Brand and deliver?
I attended an industry awards dinner last week and, as is customary with these events, much alcohol was consumed and much debate was had. I’m writing this because one of these debates struck me as more interesting than most. Can Brand PR really deliver?
The question was posed by the head of marketing for a global company with a long list of well known brands, so he’s well placed to make such an assertion. His exact comment (obviously filtered through the hazy fog one tends to have following such an event) was this; “if it is a choice between spending 100K on Brand PR or buying a 100Ks worth of additional media, I would take the media spend every time.”
His point I thought was incredibly valid. Here’s an in-house marketing person who is judged on sales and sales alone and who must ask himself always; “is this money well spent and will it deliver increased brand awareness and therefore increased sales?”
This got me thinking. Is there truly a place for Brand PR in these current gloomy economic times? Can we all put our hand on our hearts and say Brand PR has delivered time and time again? I thought not. The bottom line is Brand PR is difficult. Trying to get your brand intrinsically linked to a story is no mean feat. Why? Because Editors don’t want your brand there and certainly not if it is saying anything positive. They can smell a PR story a mile off and want your brand forcibly removed from it.
Can Brand PR, and I’m being specific here, no one is questioning whether other types of PR e.g. crisis, financial PR etc work, but specifically can Brand PR, show value against other, more guaranteed, forms of marketing.
The answer is categorically, Yes…sort of.
The classic PR answer, I know. But I say ‘sort of’ for a reason. It can work but provided it is undertaken in the right way and, more importantly, for the right reasons.
So the first of these is the right way. I see two fundamentals to Brand PR:
1) Through the line campaign themes - If you don’t have one consistent theme that is running through every aspect of your campaign it is hard to get good Brand PR.
2) The brand must be integral to the story - If you have 1), it makes 2) much easier.
If you have a consistent marketing theme running through your campaign and a creative angle that intrinsically links your brand to that theme, and therefore the core of the story, you can get great Brand PR. Most importantly you can get Brand awareness above and beyond that which a straightforward advert could achieve.
Two great examples of this. The first is the recent ‘Take a Benylin day‘ campaign. A campaign that was clearly helped by a complaint from the Federation of Small Businesses which rocketed it on to the 10 o’clock news. Either way it can’t be denied that it was based on a solid and creative idea that ran through the line. It also boasted a link up with the British Chambers of Commerce which helped provide credibility for the campaign when the criticisms started flying.

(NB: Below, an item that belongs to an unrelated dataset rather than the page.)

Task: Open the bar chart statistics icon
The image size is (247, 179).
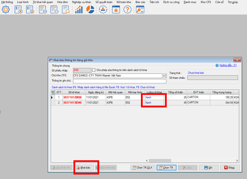Action: tap(79, 10)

Another example is the comparethemarket.com campaign ‘compare the meerkat‘. No one would deny these are clever adverts but this theme is carried all the way through the communications. The meerkat even posts on Twitter and has a Facebook site! This raises a further important point. With the diversity of communication mediums at a PR practitioners disposal there is so much that can be achieved with a good creative theme. A creative theme, I hasten to add, that doesn’t have to be driven by advertising but can start from any one of the marketing disciplines.
So if the first consideration is the ‘right way’ the second is the ‘right reason’. The big question to ask, and this is my final point, is why are you doing this? That should really drive whether you undertake Brand PR or not. If it is to get a simple brand message to a hard to reach audience, then a bit more media spend might be the answer. However, if it is to educate consumers / professionals about a broader issue relating to your brand, demonstrate 3rd party endorsement or create a brand experience over and above that which can be achieved in a simple advert, then Brand PR should definitely form part of your marketing mix.
So can Brand PR deliver? Yes it can.